EXERCISE DETAILS
Copy each line of the records that contains the word "dropdown".

*** Opening of DATA SECTION ***

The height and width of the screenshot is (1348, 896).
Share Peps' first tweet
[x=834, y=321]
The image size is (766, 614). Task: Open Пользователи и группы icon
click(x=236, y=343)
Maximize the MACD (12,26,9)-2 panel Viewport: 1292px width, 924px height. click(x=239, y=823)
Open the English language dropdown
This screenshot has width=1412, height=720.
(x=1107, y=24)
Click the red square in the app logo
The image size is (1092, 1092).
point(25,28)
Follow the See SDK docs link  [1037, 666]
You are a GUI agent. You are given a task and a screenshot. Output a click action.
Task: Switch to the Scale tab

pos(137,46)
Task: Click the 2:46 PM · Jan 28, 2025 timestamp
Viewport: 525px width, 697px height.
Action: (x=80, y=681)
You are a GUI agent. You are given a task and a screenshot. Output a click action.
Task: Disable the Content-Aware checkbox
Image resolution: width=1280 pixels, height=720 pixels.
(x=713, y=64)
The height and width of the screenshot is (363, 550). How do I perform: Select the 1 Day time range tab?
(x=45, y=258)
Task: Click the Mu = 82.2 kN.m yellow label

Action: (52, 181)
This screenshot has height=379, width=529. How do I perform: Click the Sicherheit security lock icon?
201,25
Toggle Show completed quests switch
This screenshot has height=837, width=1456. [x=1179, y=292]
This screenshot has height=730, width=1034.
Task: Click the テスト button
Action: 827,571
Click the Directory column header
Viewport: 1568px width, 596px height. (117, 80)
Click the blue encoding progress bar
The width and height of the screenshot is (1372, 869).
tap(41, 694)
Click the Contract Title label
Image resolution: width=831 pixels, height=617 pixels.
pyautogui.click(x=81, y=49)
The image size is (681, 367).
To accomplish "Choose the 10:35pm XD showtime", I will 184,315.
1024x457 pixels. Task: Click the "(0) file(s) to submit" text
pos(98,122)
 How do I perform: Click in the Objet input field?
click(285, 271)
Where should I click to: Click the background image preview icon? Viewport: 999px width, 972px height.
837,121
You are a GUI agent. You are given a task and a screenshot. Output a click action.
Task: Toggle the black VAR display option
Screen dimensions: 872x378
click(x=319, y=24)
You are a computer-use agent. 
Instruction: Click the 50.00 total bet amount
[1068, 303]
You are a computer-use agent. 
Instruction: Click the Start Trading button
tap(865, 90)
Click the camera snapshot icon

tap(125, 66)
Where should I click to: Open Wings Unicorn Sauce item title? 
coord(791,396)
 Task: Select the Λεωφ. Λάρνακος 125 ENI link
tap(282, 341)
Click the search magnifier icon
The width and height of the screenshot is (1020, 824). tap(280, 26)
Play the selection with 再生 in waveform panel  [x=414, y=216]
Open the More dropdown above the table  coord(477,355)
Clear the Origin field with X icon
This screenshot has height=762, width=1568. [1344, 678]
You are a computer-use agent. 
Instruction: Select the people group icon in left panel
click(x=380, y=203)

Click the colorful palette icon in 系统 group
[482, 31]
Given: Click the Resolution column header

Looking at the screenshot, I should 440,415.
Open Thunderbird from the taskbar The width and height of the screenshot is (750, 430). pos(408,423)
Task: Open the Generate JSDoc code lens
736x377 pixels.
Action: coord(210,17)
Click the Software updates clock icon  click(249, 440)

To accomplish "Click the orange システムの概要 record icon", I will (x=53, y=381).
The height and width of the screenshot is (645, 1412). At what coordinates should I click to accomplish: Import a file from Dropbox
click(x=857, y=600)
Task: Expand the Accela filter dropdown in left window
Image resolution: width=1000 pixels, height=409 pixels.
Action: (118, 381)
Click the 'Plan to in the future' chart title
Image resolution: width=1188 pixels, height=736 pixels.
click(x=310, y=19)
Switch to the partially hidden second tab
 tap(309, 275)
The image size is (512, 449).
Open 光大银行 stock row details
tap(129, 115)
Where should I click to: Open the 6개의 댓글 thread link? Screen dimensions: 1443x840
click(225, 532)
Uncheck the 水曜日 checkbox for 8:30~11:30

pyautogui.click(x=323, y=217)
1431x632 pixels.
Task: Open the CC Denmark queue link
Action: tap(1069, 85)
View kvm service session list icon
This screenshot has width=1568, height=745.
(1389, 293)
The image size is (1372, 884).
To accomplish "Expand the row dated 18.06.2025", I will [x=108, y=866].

*** Close of DATA SECTION ***

ANSWER TO THE EXERCISE
Open the English language dropdown
Open the More dropdown above the table  coord(477,355)
Task: Expand the Accela filter dropdown in left window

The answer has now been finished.